RH: Hace muchos años, cuando todavía vivía en Barcelona, me planteé la posibilidad de escribir, ya no una novela, sino escribir la Historia como una novela. Uno de los tres ejércitos que tuvo una incidencia capital en la fundación de Bogotá fue el de Nicolás de Federman, y el conflicto entre Jiménez de Quesada, Sebastián de Belalcázar y Federman —conflicto que se resolvió en Valladolid— estableció que Jiménez de Quesada era el verdadero fundador. Además, Carlos V era alemán. Así que mi historia parte del supuesto de que el verdadero fundador de Bogotá fue Nicolás de Federman, y que, por lo tanto, fundaba la primera ciudad alemana en América Latina. Quería construir toda la historia de Colombia como una historia alemana. Esa es una posibilidad que me llama mucho la atención, de pronto terminará en un simple cuento. Pero tiene mucho que ver con lo que tú acabas de decir. Mi idea es tomarme un día un respiro y escribir ese cuento o esa pequeña novela en tono de parodia de un país alemán que es Kolumbien. ¿Por qué? Porque fue el único país que tuvo fundador alemán, entre cuyas huestes vinieron los primeros Moreno. Además, la zona donde yo nací es la de la ruta de los alemanes, Santander y Boyacá. Entonces volviendo a tu pregunta, no creo que la novela intente colonizar nuevos espacios, sino que se confirma que todos los espacios son territorios de la novela. Hay un hecho muy curioso, Orson Welles conoció, durante los carnavales de Río de 1942, a Stefan Zweig, y éste le contó la maravilla que era ese país donde iba a vivir, porque un amigo lo había invitado. En mi novela, cuando llega Orson Welles a Colombia lo invitan a una reunión para presentarle gente prestante, y en esa reunión hay un hombre muy silencioso, de unos dos metros de altura, a quien todo el mundo llama Viator, que habla con acento mineiro y con quien Welles simpatiza de inmediato. Viator es ni más ni menos que Joâo Gimarâes Rosa, que en esos momentos vivía en Bogotá. Era secretario de la embajada y acababa de ser cónsul en Hamburgo, donde los nazis lo habían metido en un campo de concentración. Una vez fue liberado, a su regreso lo nombraron en Bogota. Los datos de Guimarâes son fidedignamente ciertos. Yo aprovecho todas esas maravillas aunque sospecho que algún crítico dirá: A este tipo se le fue la mano... y resulta que todo eso es real. Welles y Guimarâes Rosa terminan haciéndose amigos aquí en Bogota, y se pregunta por qué en Colombia hay tanto interés por lo alemán...
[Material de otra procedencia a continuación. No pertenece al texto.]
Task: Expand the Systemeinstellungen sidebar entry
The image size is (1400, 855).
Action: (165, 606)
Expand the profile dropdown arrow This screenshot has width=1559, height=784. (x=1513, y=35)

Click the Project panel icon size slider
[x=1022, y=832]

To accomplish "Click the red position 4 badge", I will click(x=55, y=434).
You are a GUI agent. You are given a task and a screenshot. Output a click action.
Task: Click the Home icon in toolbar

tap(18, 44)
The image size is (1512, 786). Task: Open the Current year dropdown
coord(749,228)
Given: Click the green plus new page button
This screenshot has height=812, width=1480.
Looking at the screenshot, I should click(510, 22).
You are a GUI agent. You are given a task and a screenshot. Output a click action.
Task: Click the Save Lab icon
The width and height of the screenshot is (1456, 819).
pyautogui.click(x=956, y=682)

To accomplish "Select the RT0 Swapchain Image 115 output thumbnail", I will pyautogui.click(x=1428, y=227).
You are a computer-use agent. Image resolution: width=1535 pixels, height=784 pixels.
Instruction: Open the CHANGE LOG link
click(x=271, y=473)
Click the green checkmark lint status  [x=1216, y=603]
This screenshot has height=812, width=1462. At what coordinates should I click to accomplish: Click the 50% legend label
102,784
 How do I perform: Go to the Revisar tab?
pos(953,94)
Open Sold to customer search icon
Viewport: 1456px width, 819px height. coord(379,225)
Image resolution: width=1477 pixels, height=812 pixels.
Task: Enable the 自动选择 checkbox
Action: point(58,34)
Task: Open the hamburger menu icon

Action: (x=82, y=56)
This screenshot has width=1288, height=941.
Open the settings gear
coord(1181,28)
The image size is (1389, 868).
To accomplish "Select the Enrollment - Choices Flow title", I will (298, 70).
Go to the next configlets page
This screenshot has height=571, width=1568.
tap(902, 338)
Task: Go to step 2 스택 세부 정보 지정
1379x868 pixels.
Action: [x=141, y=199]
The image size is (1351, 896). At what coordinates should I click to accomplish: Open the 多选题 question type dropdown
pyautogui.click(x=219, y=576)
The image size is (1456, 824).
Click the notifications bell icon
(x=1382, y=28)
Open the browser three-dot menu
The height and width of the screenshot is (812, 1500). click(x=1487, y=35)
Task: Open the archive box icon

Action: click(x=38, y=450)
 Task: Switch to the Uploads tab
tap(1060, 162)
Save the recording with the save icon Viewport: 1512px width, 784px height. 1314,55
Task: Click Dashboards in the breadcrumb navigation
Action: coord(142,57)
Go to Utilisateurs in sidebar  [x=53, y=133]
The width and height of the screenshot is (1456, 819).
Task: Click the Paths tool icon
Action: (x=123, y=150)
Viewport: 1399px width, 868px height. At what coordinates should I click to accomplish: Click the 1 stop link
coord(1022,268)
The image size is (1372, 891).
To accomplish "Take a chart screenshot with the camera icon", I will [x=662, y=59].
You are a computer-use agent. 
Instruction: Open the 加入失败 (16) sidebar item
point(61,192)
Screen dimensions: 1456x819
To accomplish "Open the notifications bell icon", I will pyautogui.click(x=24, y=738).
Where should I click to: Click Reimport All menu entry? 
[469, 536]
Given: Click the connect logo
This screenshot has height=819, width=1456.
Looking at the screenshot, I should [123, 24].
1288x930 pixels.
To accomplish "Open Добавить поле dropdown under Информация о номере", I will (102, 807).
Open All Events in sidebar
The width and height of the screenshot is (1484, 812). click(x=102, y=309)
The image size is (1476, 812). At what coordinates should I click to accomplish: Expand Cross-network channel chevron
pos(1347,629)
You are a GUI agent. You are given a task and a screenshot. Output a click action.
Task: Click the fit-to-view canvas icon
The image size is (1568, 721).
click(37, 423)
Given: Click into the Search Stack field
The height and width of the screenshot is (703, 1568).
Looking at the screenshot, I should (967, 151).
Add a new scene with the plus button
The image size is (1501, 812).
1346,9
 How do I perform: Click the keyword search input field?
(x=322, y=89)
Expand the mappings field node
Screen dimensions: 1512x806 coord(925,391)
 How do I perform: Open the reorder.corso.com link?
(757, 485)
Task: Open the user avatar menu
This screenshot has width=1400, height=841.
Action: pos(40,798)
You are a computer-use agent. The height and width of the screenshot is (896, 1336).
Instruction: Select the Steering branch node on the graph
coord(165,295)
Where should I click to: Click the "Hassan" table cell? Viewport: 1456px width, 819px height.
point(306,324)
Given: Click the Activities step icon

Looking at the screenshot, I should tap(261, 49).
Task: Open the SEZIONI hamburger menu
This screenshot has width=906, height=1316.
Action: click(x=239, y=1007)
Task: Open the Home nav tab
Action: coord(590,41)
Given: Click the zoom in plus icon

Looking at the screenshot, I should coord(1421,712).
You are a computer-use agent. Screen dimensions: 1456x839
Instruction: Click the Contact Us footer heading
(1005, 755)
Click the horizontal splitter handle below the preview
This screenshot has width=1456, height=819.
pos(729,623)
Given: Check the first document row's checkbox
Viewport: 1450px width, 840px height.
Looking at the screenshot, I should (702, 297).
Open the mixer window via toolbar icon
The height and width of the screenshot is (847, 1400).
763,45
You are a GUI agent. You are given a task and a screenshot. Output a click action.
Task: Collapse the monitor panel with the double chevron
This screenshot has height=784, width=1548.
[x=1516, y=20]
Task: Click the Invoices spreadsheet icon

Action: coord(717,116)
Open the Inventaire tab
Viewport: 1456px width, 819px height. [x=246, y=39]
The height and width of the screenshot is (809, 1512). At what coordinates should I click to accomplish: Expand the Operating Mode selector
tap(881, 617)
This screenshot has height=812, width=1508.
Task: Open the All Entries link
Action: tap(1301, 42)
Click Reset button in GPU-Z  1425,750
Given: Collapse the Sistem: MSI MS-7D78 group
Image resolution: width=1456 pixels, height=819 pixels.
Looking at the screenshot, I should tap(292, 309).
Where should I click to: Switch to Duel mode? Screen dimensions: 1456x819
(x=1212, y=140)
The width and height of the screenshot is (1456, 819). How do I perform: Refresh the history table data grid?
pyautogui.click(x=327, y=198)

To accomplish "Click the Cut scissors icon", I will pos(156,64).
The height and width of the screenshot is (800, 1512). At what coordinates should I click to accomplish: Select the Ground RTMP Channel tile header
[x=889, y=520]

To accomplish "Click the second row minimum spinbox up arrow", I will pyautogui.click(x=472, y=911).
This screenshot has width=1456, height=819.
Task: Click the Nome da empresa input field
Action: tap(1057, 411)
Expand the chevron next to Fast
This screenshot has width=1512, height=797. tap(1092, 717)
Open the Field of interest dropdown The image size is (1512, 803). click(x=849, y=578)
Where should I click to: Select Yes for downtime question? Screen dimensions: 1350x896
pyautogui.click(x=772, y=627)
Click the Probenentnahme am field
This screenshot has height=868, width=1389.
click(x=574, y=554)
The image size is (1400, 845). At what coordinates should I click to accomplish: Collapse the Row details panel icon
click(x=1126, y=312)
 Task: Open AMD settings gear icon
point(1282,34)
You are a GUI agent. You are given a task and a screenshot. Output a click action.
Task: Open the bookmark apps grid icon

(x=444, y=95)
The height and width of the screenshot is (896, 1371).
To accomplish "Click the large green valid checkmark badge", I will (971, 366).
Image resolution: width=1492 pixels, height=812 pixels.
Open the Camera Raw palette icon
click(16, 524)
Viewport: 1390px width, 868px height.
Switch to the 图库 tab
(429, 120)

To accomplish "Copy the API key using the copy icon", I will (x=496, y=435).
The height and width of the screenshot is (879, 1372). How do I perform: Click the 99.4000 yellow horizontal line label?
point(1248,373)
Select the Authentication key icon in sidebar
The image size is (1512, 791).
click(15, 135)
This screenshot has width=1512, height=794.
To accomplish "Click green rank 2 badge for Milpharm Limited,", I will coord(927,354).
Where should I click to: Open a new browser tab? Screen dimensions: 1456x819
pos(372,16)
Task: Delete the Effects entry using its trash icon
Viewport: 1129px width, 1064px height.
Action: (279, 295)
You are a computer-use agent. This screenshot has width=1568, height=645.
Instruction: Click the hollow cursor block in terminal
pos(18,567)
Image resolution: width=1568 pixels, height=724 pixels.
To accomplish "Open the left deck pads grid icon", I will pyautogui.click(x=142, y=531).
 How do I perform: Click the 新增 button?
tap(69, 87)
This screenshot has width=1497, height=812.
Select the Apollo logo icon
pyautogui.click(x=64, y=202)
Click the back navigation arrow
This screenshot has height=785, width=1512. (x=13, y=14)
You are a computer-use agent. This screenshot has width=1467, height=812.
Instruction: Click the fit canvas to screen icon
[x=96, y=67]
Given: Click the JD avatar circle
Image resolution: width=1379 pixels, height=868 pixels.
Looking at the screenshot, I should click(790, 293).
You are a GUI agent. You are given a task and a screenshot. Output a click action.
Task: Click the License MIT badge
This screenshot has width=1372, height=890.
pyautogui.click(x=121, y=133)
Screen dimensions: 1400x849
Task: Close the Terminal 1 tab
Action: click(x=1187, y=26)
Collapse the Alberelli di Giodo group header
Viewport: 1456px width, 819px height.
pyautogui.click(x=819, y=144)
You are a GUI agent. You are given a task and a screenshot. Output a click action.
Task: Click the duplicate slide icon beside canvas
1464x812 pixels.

JG: A eso me refiero con este giro de la novela que explora y trata de iluminar lo que ya pasó a la novela que se erige en dueña de lo que no ha pasado. Es una nueva conquista de la novela literaria. Y parecería que fuera una aceptación de que a la novela como género le queda más difícil competir con la realidad y tiende a dar el paso adelante, el paso que no podría dar el periodismo o el documental.

RH: Y eso hace más autónoma la novela, porque ya la novela no tiene límites. Contrariamente a lo que sucede con el periodismo, la crónica, el ensayo, que se quedan en unos espacios muy particulares, la novela es cada vez más totalizadora.

JG: Y en buena medida esto viene a desmentir a mi querido Naipaul, que durante un cierto tiempo no hizo más que predicar la muerte de la novela y la mayor importancia como género literario del testimonio directo. Sus libros sobre la India son prácticamente periodísticos. Durante mucho tiempo consideró que la novela había agotado su camino y que había que buscar nuevas formas de dar testimonio de la experiencia humana. Y luego empieza a hacer híbridos muy curiosos, como El enigma de la llegada , o como Un camino en el mundo . De lo que hablo es de una serie de juegos formales, desesperados, por competir con la capacidad testimonial del periodismo. Es decir, supongo que por eso no ha desparecido la novela, porque tiene una facultad absolutamente fascinante de adaptación.

RH: Sí. La novela es mimética. La novela es canibalizadora.